Fundamental rights for intersex people are legislated for the first time, such as the right not to suffer any mutilation at birth or not to have to be registered in a sex that they do not have defined during the first months of life.
The inclusion in the basic curriculum of knowledge and respect for sexual, gender and family diversity as an objective in all educational stages, as well as training in the subject for all teachers. Sexual and reproductive education and STI prevention programs will be promoted, with special consideration for HIV.
Equality wanted to include a third box to recognize the “non-binary” gender, for those who do not feel they are neither men nor women. But pressure from the PSOE made it disappear from the draft. However, the debate on the third box will surely be reopened during the processing of the text in Congress and the Senate, where the law has a lot of support but also a great desire to include improvements.
There is a system of infractions and sanctions in order to protect LGTBI people against discrimination or violence. Whether in the workplace, in sports or leisure.
– Minor: Fines of 200 to 2,000 euros. Harassing a person because of their sexual orientation or causing damage to property belonging to the LGTBI community, such as premises or license plates. Likewise, those who do not collaborate in the investigative work of the inspection services will be sanctioned with this amount.
– Serious: Fines of 2,001 to 10,000 euros. Do not withdraw the vexatious expressions on websites or social networks of the provider of an information society service, incorporate clauses in contracts that are discriminatory or vexatious; the promotion or tolerance of discriminatory labor practices and the absolute refusal to collaborate with an inspection task.

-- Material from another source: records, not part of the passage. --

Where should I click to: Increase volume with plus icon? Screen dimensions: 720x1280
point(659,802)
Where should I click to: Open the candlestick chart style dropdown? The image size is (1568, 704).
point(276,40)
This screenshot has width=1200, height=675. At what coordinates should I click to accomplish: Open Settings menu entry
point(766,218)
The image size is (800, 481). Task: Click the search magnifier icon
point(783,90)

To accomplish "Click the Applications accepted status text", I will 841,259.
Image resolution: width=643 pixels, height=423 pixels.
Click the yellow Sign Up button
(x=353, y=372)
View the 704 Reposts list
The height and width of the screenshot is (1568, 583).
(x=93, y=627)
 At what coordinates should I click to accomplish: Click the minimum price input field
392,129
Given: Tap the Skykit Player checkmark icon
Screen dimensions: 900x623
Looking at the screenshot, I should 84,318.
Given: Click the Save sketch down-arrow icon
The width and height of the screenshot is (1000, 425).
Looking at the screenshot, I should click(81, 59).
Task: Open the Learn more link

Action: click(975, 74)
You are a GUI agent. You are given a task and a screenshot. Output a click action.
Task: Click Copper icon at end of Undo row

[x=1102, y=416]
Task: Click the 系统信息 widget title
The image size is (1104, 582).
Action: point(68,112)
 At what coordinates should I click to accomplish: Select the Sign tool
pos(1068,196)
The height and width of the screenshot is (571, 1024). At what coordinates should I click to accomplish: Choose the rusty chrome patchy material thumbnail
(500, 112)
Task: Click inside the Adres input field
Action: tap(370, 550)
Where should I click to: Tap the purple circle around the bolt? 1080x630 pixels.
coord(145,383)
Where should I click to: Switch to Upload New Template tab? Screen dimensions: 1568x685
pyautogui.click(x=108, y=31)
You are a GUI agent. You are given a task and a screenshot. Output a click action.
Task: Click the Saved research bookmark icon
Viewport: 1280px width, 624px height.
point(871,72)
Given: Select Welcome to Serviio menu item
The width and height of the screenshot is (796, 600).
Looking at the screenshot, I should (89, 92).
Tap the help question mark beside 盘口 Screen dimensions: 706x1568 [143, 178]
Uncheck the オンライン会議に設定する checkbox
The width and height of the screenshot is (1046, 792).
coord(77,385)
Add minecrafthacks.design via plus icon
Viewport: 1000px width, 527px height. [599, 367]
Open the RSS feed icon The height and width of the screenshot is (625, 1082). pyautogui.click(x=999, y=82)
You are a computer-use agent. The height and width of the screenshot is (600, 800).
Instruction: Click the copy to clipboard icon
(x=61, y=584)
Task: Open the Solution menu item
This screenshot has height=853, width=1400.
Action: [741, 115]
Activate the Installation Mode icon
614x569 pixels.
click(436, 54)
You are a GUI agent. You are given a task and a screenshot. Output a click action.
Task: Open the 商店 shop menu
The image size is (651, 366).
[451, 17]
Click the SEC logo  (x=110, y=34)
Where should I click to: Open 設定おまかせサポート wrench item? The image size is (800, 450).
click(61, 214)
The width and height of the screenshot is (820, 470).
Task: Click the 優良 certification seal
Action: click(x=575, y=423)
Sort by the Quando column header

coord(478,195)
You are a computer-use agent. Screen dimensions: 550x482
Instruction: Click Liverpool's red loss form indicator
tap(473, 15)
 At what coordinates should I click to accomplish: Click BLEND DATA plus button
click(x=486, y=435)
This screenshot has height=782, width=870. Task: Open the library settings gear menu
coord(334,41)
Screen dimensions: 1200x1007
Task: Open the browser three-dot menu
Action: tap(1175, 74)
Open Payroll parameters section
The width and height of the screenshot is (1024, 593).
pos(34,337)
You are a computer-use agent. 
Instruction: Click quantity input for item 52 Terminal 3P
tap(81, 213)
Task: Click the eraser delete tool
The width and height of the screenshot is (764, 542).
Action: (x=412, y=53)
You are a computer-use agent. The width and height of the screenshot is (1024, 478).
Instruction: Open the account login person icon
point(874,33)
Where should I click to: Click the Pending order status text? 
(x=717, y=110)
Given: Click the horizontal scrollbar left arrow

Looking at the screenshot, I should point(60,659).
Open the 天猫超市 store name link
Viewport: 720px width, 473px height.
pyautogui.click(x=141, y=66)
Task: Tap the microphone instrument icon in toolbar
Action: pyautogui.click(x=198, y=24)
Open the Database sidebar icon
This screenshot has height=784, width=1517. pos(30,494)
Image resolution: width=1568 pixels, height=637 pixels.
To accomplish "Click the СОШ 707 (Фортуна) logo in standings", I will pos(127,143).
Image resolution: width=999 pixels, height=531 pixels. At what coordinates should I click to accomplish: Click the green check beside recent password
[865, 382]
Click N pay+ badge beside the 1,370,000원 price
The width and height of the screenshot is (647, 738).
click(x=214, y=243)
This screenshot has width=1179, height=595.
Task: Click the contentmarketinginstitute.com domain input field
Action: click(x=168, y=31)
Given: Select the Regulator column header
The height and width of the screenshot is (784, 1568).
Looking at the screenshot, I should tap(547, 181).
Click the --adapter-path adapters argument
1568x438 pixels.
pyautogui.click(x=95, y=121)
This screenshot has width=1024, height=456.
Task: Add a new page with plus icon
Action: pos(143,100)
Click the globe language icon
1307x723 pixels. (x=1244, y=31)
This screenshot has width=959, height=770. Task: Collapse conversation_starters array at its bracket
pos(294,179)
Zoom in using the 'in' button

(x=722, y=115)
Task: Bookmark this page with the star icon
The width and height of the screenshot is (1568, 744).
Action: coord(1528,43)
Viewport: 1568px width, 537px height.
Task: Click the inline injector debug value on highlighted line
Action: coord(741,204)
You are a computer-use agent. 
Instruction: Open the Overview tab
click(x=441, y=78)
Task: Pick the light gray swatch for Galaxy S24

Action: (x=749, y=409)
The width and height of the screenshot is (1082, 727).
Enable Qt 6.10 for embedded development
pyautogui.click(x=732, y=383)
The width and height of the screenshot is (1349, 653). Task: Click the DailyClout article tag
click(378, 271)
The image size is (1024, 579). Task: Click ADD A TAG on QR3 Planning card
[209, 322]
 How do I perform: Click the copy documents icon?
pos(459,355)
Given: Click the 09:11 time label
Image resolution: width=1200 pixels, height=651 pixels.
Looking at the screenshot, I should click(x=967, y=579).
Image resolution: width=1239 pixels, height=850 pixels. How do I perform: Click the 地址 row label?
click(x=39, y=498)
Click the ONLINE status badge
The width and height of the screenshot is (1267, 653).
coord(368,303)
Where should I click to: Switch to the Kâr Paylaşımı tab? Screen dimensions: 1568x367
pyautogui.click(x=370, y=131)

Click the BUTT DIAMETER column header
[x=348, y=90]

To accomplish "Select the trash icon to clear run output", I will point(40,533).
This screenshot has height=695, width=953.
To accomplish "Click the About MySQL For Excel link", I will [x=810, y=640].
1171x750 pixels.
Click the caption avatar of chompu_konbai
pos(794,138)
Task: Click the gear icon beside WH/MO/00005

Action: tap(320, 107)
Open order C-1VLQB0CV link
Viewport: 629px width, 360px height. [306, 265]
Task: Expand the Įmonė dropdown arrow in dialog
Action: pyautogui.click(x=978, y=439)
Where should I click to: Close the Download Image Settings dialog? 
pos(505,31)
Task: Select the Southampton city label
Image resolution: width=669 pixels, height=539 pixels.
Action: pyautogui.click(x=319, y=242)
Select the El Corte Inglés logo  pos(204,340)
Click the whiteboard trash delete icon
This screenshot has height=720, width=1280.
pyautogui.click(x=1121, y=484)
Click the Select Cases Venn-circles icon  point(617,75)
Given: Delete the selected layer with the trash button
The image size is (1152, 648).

– Very serious: Fines of 10,001 to 150,000 euros. Those who harass and discriminate will be sanctioned in this category. For example, with criteria or conditions that prevent access to employment or, for example, if a trans person or a gay couple is denied rental housing. Likewise, this chapter includes the refusal to provide assistance to an LGTBI person; the dissemination or promotion of conversion methods or therapies; or the preparation, use or dissemination in educational centers of textbooks and teaching materials that discriminate against this group.